My name is Mary FYI. I don’t remember if I introduced myself.
It’s been lovely speaking with you. Let me know when you read this. Thanks girl!
@@thegingermenace8593 just emailed you. Hope you got it. You can edit or delete this comment. Also, I forgot to tell you I’m a huge Beatles fan. I have three Beatles tattoos and my dogs name is Jude.
I also have ME from Covid, and it can feel like nobody understands the level of suffering we are going through. Im severe, in a wheelchair and everyday is a battle. Just here to tell you I hear you. No one deserves this.

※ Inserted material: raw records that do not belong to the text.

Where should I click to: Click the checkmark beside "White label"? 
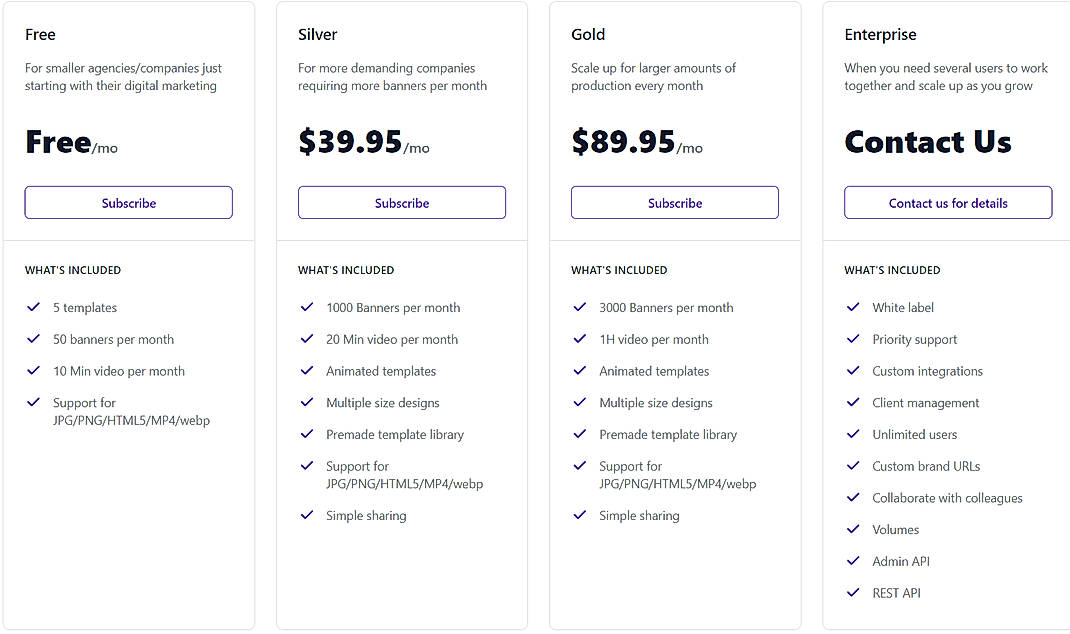pos(852,307)
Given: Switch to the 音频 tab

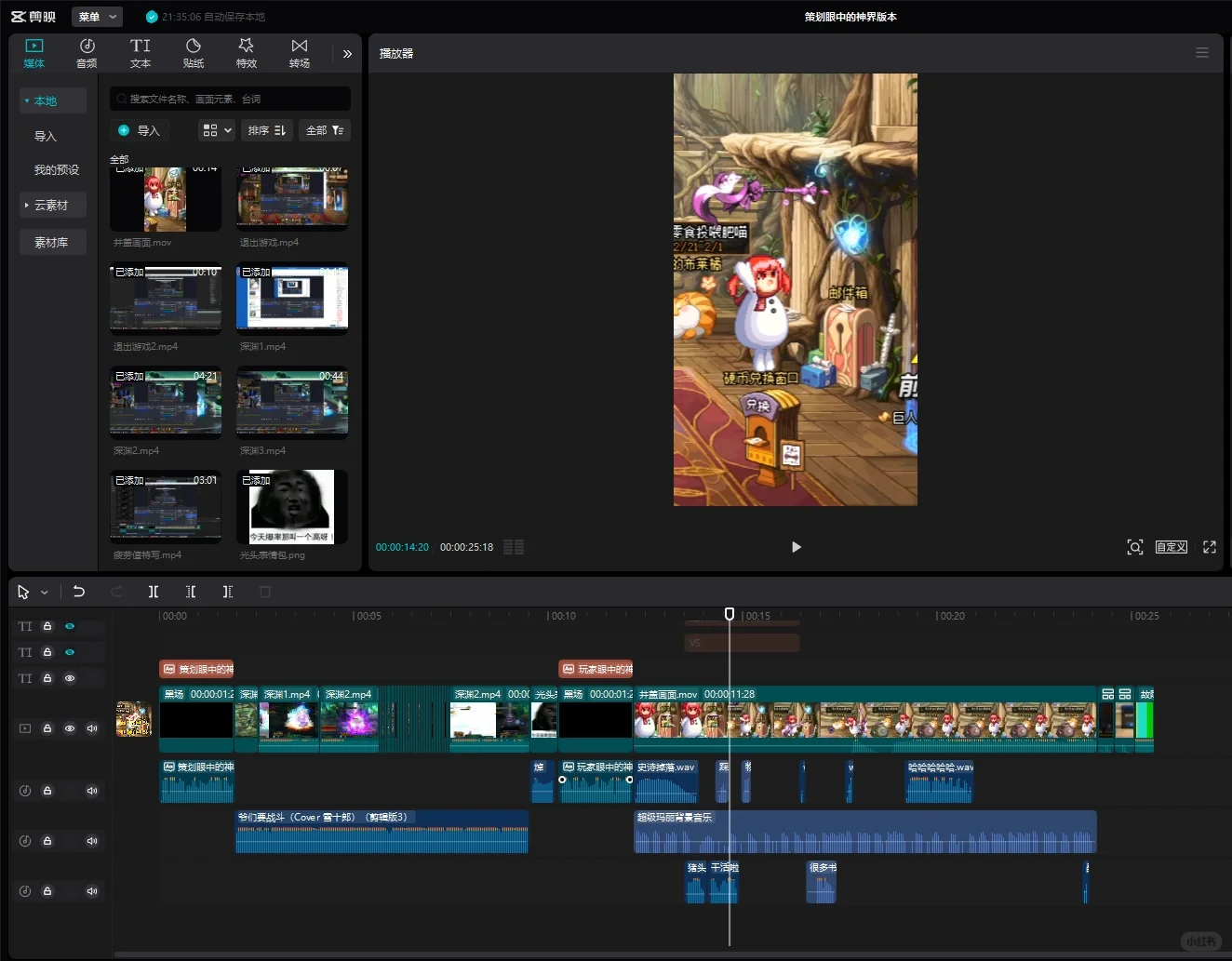Looking at the screenshot, I should tap(87, 53).
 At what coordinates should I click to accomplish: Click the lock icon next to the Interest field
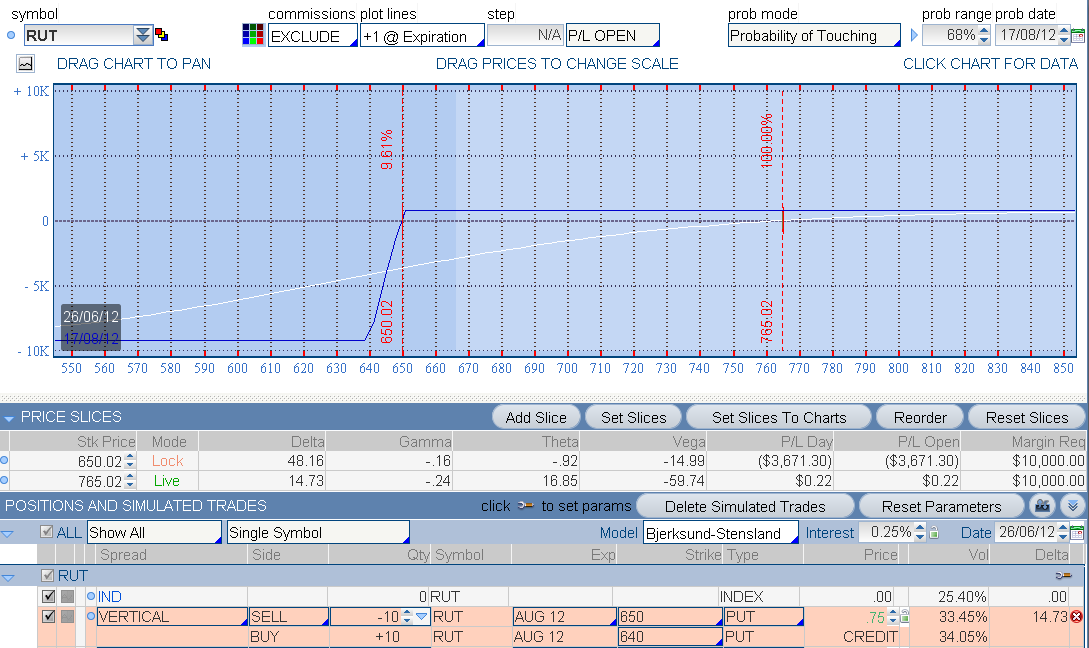click(x=934, y=533)
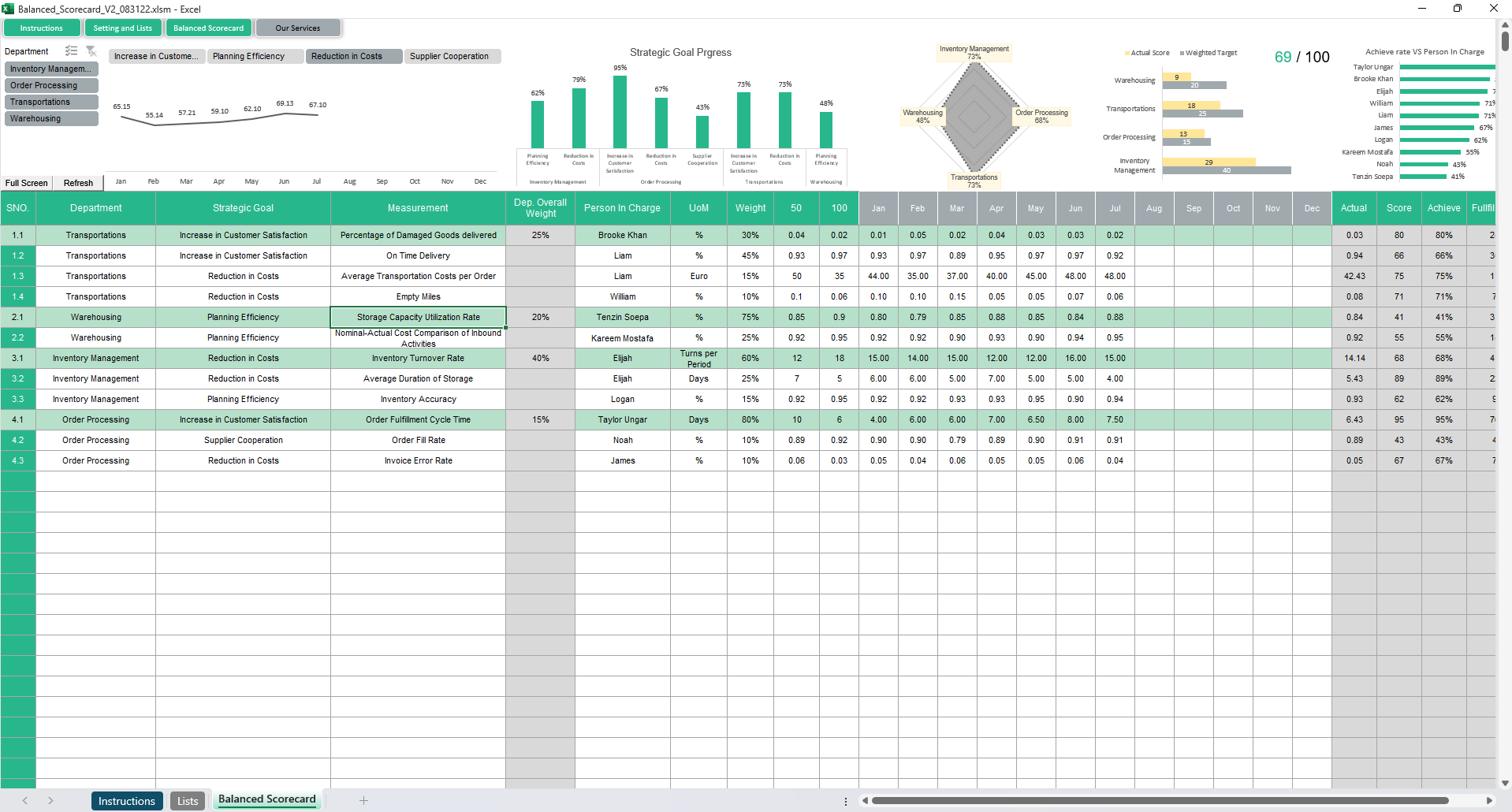
Task: Open the Setting and Lists navigation button
Action: (x=123, y=28)
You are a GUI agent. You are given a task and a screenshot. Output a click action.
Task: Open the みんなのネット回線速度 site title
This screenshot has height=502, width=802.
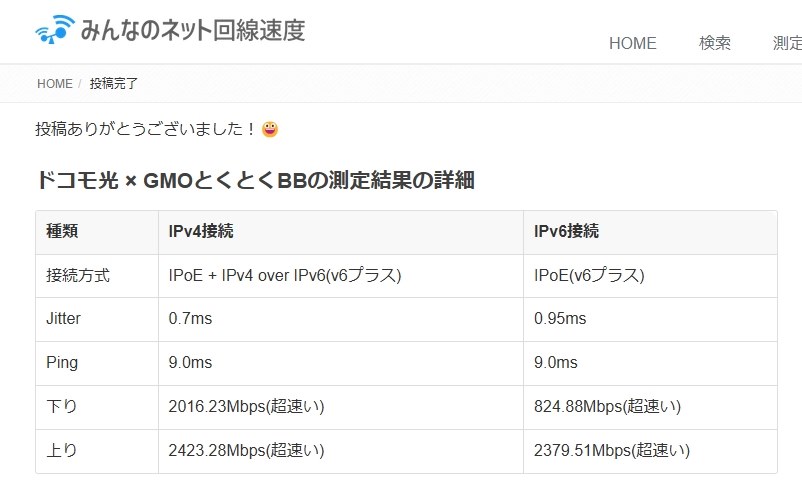pyautogui.click(x=193, y=30)
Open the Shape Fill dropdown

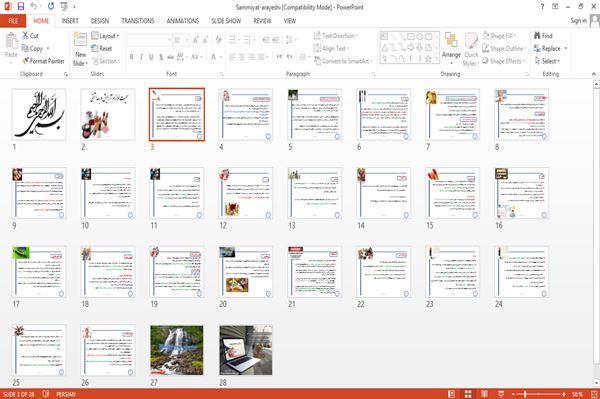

@@brandongiarusso2664 you are correct. No one deserves this. Not me not you not anybody. I appreciate your honesty and vulnerability. Because I feel like the hardest part of these diseases is that not a lot of people know about ME and so it’s a very isolating disease. Honestly, the pain and the exhaustion have been nothing compared to the loneliness and isolation I felt and that saying something because you know how exhausted and how much in pain I am. I also have fibromyalgia and a blood disorder so every day is a battle. But I love this online community and that I’ve been able to make friends and have people to talk to if you’d like we could exchange emails. But no pressure at all. Just want you to know that I know part of what you’re going through. I would never try to pretend to know someone else’s pain. But take solace in the fact that there are others out there who don’t know you personally but know you’re struggles. I hope you have a wonderful day. And if not today, I hope tomorrow.